Gradle with "Service Provider" Pattern

I've started dusting off my old littleware project over the last month or so on a "dev" branch in github. As part of the cleanup I'm moving littleware from its old ANT-IVY build system to Gradle. When I started with ant-ivy it was a great alternative to Maven, and allowed me to extend the build setup put in place by a Netbeans IDE's project with transitive dependencies, jenkins integration, scala support - all that great stuff. The problem is that the ant-ivy setup is idiosyncratic, and Gradle and SBT are well designed, widely used systems. I wound up going with Gradle, because I've read a lot of good things about it, and I want to become more familiar with it, and I had used SBT a little in the past, and found SBT's DSL annoying and its extension mechanisms inscrutable, and of course Google is using Gradle to build Android, ...

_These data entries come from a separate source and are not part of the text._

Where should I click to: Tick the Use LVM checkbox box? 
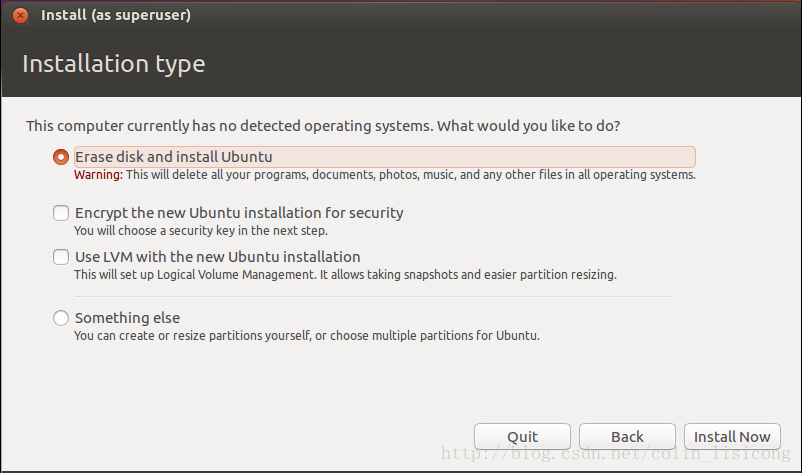click(61, 257)
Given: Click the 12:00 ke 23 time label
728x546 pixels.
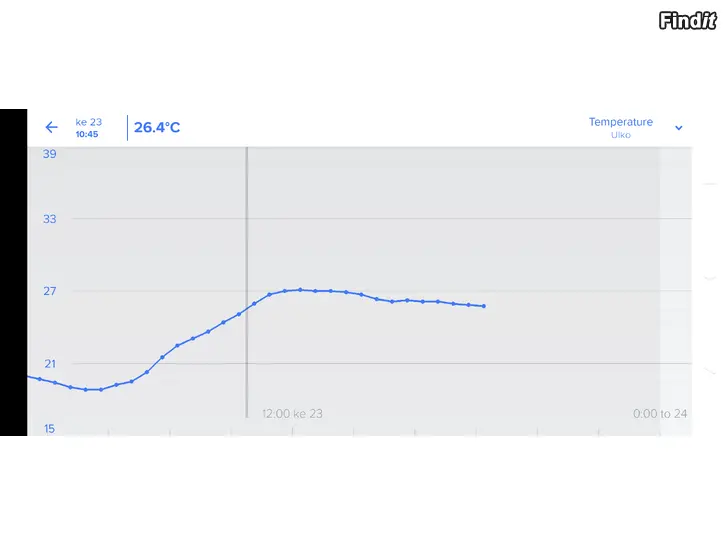Looking at the screenshot, I should 292,413.
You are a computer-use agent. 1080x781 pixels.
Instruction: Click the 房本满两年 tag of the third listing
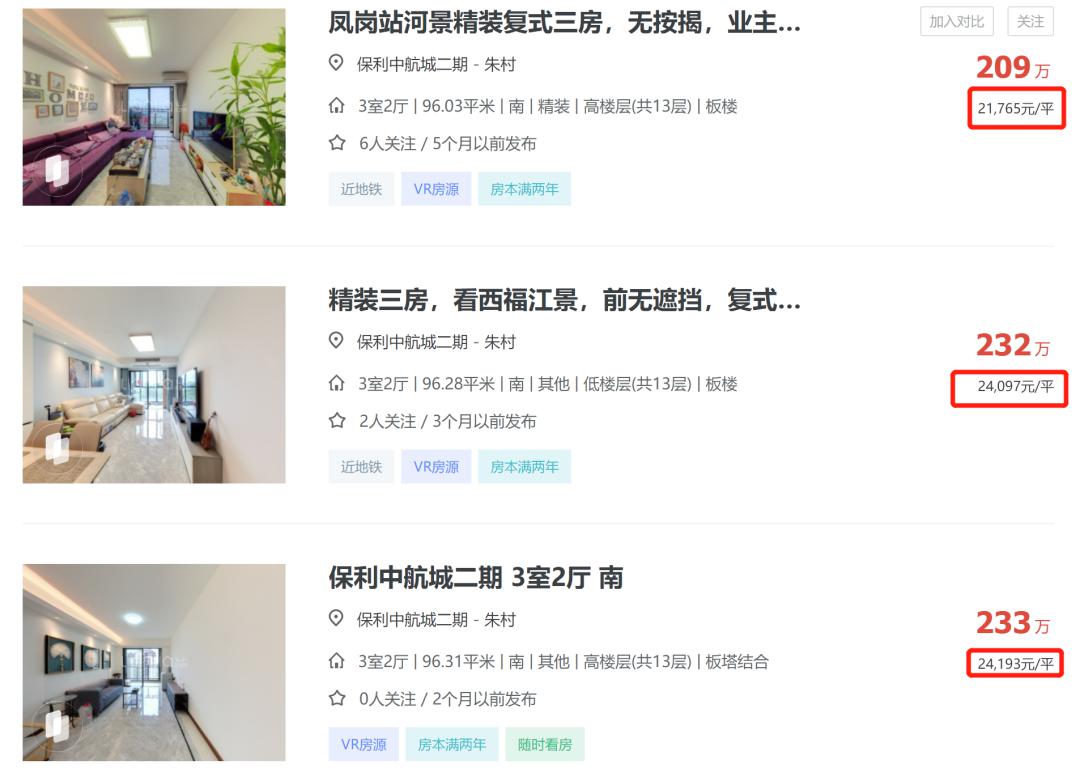point(452,744)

Anyway - like I said, I'm dusting off the code, and trying to remember what the hell I was thinking with some of it, but so far the Gradle integration has gone well. One of the issues I'm dealing with is the IVY-centric mechanism littleware had setup to pull in optional run-time dependencies. With Gradle the default behavior of the java plugin is to include all compile-time dependencies at run-time - which is what most people expect. Littleware's ant-ivy setup excluded optional dependencies (like mysql-connector versus postgresql - something like that), and included add-on IVY configurations like "with_mysql", "with_postgres", "with_aws", ... that kind of thing, so a client project would have a dependency specification something like this:

<dependency org="littleware" name="littelware" ... conf="compile->compile;runtime->runtime,with_mysql" />

Of course nobody else works like that, so in the interest of clarity and doing what people expect - I'm going to try to rework things, so that littleware's base jar asset includes service provider interfaces (SPI's), that add-on modules implement, so a client that wants to hook up littleware's ability to wire in a MySQL DataSource to a Guice injector would add a dependency to the 'littleware_mysql_module' to their build - something like that. The Jackson JSON parser implements a module system like this, and the SPI pattern is all over java-EE (JDBC, Servlets, whatever); it's a good and widely understood pattern. We'll see how it goes.